I’ve been toying around with various social media analytics vendors over the past years and been finding a lot of these tools often not too useful. Even the expensive social media analytics tools and reputation management analyzers are not really as good as I expect them to be.
After heaving a brief discussion with Marshall Sponder, who is one of the most well-known social media analysts, I have to agree with him that a. organizations (too often) don’t care about numbers & b. in depth analysis takes enormous resources,which is something startups or medium sized companies cannot provide.
Regarding a. it’s unfortunate, but a lot of organizations are built around positive news.
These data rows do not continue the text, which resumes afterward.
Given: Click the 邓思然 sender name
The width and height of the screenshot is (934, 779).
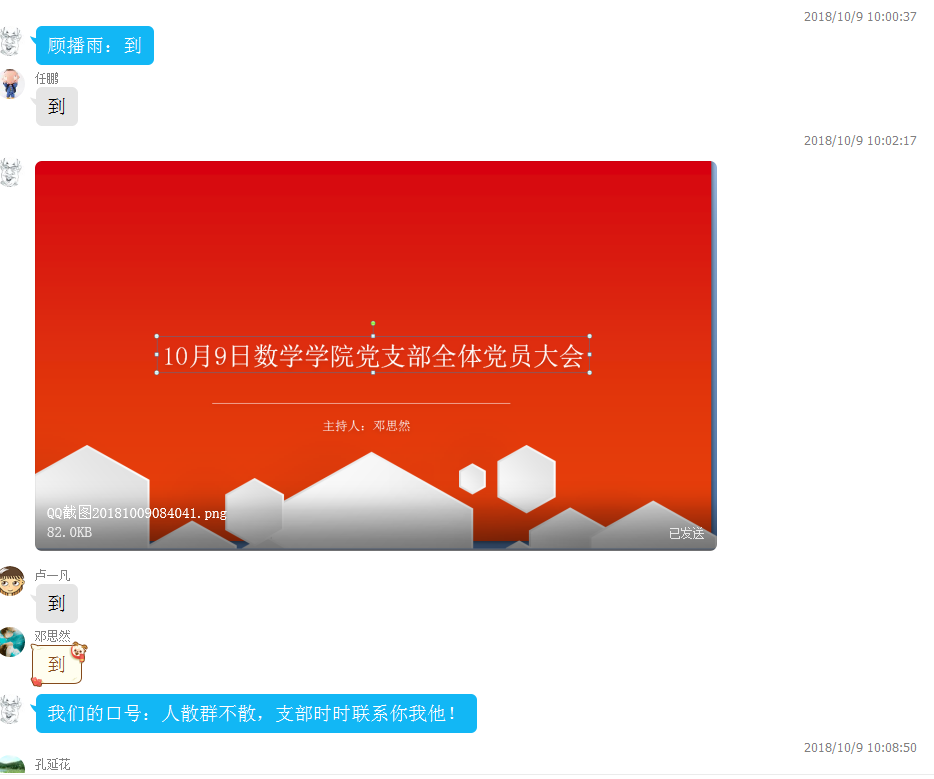Looking at the screenshot, I should click(53, 636).
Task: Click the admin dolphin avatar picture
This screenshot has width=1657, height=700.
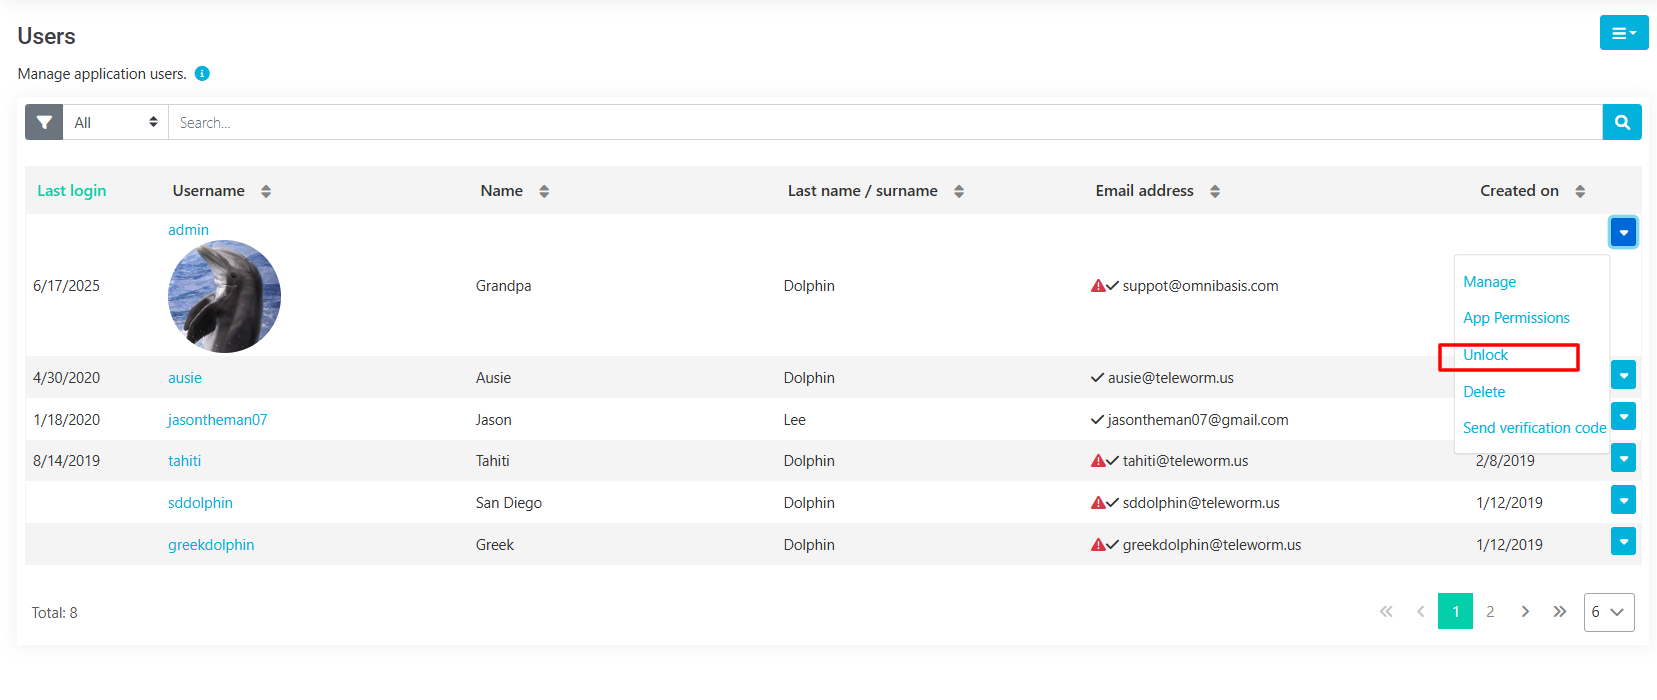Action: click(x=224, y=296)
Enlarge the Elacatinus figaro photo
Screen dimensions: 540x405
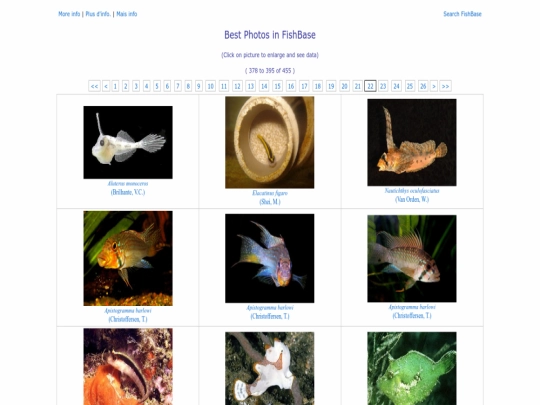click(x=270, y=142)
Nobody wants to hear the negative or even neutral findings, which often come out of a social media analytics report. Obviously this has to do with responsibilities, hierarchies and other company politics, which is probably material for a PHD thesis and not for a post on a mediocre blog (such as this one). At the end inconvenient news and numbers are too often thrown away. Be it the incapability of re-acting or just the complexity of the results.
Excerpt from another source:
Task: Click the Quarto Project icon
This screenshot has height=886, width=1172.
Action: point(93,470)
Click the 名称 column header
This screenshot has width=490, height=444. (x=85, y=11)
The other problem I’ve noticed with social media analytics is the “deep web” and the limited resources of social media analytics vendors. One of the largest issues here is the variety of web pages and the different technologies of the search engines. Regarding the deep web….it is incredible complex to crawl as well as parse websites (unless there is RSS and Co.).
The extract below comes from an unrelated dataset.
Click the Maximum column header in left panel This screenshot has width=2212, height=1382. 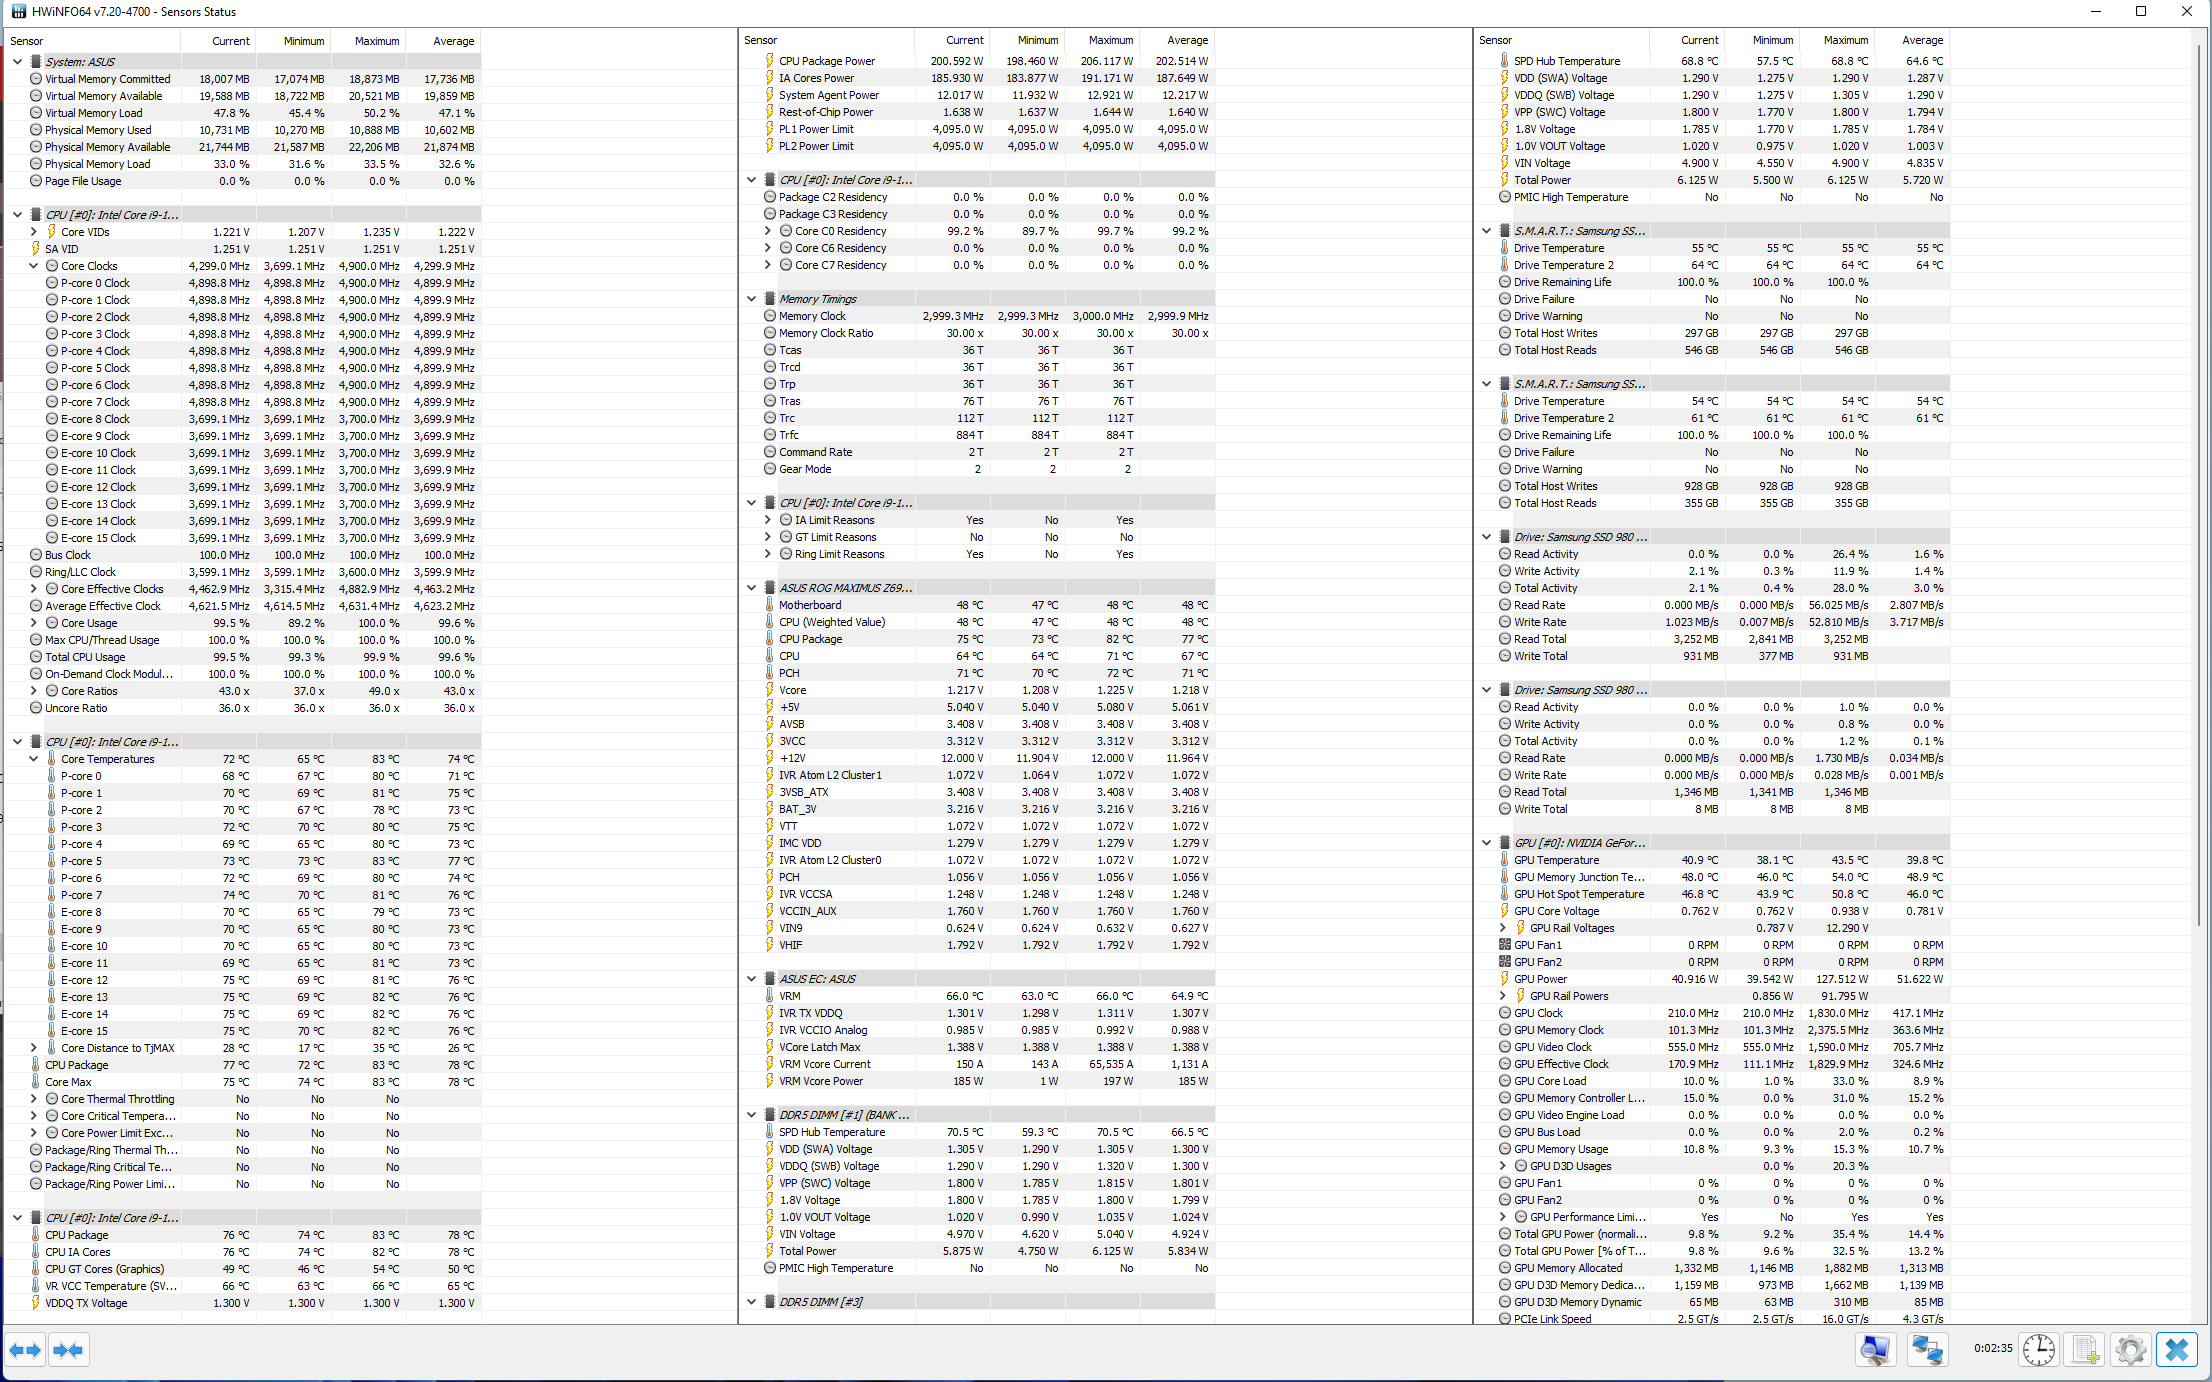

That all being said… what’s more & more important are sentiment extraction algorithms of the big search engines. Search engines analyze reviews of products/services themselves, weigh these results and then display the results (hopefully) accordingly in the SERPs. This means that social media analytics system have barely a chance to identify the reach of a review, which has been posted.
I am sure all the above said will be something, that companies such as Reputationobserver and other startups are working on. We’ll probably see over the next few years if we come closer of understanding the always evolving social & “old school” world wide web.